LAUNCH PLAN by Penna Dexter

Healthy retirement planning is about more than just saving and investing well. It also involves seeing that your children acquire some skills in handling money. It’s important to define and communicate boundaries regarding how much you’ll help them so they don’t become a financial drain on your nest egg.

“Some parents are reluctant to think about letting go,” writes Sue Shellenbarger, author of The Wall Street Journal’s “Work & Family” feature. In a column titled, “Your Children Need a Launch Plan,” Ms. Shellenbarger encourages parents to begin early to coach their kids in budgeting and saving. She also warns parents not to allow their emotions to overrule fiscal common sense. Several financial advisors she interviewed for her column told her this can be challenging.

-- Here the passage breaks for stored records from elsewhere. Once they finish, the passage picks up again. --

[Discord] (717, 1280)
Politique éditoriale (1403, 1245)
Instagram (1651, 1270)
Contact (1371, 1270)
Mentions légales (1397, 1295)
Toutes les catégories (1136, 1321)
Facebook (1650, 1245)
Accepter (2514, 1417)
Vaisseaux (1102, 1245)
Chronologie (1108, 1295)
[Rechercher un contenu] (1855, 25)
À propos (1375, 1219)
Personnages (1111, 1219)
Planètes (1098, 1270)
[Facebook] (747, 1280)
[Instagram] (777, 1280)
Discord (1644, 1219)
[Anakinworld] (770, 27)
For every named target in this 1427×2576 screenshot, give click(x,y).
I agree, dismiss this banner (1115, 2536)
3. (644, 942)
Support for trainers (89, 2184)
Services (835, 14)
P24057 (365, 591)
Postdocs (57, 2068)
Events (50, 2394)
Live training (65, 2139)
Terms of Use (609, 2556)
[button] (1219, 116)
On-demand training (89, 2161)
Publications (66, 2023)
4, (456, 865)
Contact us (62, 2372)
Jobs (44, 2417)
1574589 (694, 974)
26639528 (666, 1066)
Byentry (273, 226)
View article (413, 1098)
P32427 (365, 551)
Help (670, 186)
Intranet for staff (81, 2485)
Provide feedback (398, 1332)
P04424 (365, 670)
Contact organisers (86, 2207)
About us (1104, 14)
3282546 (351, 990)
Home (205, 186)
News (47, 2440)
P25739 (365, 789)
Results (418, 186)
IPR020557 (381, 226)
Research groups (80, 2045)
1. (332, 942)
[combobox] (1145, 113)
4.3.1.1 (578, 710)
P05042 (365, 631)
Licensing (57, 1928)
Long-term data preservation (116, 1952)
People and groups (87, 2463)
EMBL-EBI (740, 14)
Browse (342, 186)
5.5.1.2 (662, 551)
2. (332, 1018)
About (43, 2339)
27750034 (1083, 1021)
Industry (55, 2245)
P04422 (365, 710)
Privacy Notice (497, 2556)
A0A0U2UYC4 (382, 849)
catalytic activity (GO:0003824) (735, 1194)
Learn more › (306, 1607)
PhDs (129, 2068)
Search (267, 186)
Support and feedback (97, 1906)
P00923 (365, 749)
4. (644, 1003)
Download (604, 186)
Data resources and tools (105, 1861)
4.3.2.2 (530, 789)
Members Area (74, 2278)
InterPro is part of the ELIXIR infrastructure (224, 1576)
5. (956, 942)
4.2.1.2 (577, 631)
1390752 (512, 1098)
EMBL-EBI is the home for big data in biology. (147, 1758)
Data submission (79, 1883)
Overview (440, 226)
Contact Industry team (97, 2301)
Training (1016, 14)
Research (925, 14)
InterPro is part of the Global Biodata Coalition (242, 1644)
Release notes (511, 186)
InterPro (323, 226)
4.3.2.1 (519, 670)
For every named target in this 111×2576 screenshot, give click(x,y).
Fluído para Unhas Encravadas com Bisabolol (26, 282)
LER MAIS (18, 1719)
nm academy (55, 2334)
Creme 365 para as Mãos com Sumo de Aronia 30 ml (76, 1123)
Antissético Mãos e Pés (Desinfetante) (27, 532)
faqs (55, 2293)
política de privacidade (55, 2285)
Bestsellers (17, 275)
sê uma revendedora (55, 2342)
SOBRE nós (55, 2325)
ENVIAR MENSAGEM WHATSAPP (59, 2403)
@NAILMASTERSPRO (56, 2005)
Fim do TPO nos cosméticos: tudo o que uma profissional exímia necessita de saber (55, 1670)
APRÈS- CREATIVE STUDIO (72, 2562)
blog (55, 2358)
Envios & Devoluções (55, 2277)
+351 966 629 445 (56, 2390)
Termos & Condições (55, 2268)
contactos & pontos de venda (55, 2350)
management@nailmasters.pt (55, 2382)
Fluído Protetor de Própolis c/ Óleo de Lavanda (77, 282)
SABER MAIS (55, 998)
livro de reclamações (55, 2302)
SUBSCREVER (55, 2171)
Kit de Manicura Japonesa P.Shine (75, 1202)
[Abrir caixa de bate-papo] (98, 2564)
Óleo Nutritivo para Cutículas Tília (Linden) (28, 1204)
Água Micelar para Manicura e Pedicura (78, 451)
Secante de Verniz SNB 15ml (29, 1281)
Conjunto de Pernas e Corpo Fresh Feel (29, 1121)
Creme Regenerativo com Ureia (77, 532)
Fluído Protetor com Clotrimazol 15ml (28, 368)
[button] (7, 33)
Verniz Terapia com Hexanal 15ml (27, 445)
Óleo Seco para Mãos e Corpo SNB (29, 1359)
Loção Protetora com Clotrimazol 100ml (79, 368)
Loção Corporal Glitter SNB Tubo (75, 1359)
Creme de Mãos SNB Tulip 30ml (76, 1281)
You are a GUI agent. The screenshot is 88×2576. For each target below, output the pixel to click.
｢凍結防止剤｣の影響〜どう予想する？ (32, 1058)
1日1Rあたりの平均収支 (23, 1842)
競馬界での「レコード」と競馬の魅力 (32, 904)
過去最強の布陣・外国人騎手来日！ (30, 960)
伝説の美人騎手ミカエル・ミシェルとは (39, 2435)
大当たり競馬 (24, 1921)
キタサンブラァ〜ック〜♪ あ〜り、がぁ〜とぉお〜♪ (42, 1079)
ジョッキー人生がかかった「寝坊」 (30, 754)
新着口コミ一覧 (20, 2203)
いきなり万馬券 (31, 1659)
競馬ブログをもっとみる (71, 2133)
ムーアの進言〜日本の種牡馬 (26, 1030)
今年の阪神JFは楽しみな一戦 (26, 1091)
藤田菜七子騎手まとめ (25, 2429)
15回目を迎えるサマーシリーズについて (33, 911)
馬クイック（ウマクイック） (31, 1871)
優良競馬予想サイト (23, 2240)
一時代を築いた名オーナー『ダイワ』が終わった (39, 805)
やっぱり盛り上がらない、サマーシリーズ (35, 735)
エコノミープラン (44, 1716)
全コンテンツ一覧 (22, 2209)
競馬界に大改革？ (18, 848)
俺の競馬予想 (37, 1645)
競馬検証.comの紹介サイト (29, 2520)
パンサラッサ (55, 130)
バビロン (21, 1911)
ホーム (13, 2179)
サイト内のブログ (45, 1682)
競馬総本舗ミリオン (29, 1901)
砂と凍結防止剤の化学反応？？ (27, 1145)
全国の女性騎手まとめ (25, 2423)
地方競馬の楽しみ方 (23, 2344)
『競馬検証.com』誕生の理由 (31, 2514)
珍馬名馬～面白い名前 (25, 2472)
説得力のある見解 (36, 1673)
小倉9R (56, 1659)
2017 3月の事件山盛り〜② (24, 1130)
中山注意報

Matthew Papazian, founding partner of Cardan Capital Partners in Denver says, “Parents like to be proud of the lifestyle they provide their kids.” But he’s seen retirement plans derailed by parents who helped their kids with things like home purchases they couldn’t otherwise afford. He guides his clients in formulating launch plans for their offspring and, when necessary, he’ll provide some of the coaching himself.

According to a recent study from Pew Research, in 2016, one-third of young adults ages 25 to 29 were living in multigenerational households — typically with parents. Sometimes these young adults genuinely need the help, and family togetherness can be great. But parents should ask themselves, are they using financial strings to control their adult children? Are they sending the message that they don’t think their kids can make it?

Another financial planner, Deborah Meyer of St. Charles, Missouri, advises parents to begin early with their children to instill “the mindset that you can do it.” If you’re able to provide well for them, still, let them work for some things.

Teaching kids financial discipline will set them on a healthy path. And it’s a good way to preserve your own portfolio.